*SHORT PROBLEM*
Rescale the data from the line containing "Where should I" through the line containing "click(161, 122)", inclusive, and reproduce these lines alone with the requests unchanged, but multiply every coordinate in the answers by 0.9 and round to whole numbers, with halves rounded up. Leave the pictures out of the result.

*DATA SHOWN*
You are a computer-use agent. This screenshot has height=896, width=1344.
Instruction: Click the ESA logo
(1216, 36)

...

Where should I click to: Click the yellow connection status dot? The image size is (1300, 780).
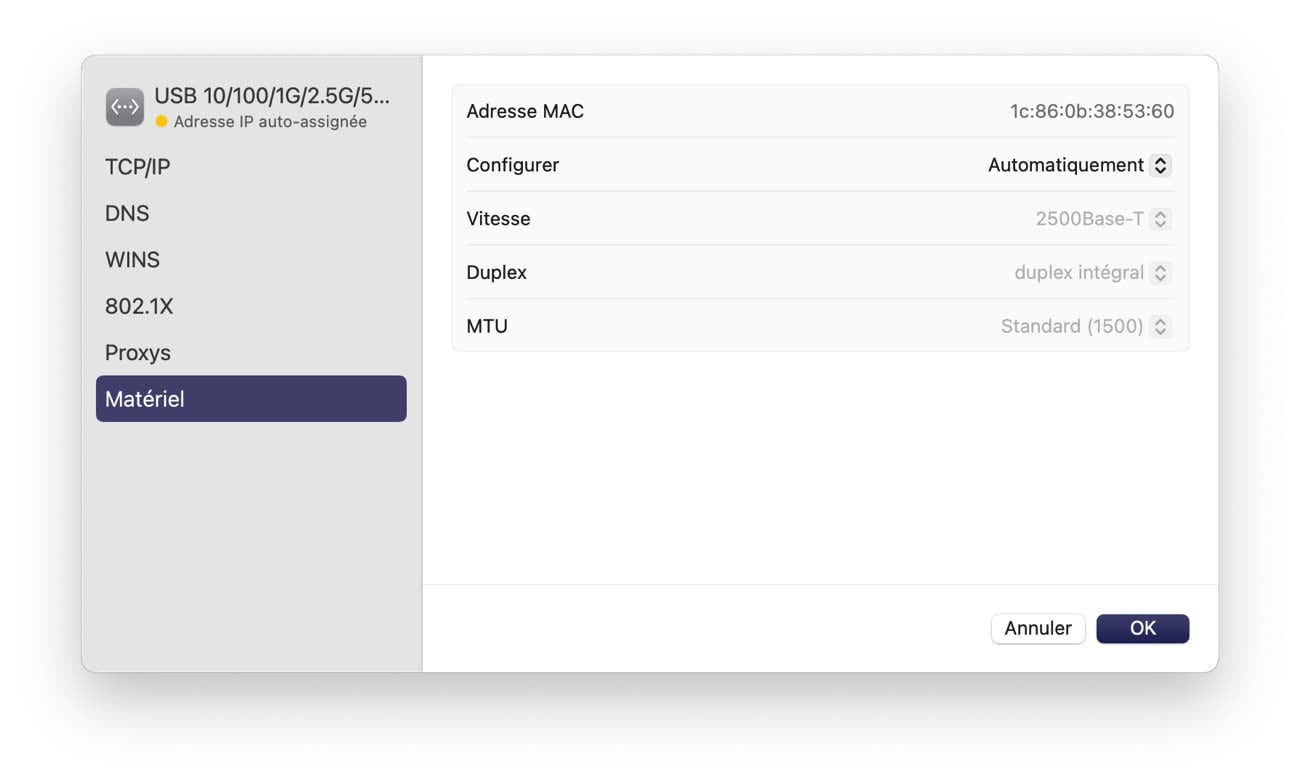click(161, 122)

*WRITTEN ANSWER*
Where should I click to: Click the yellow connection status dot? The image size is (1300, 780).
click(145, 110)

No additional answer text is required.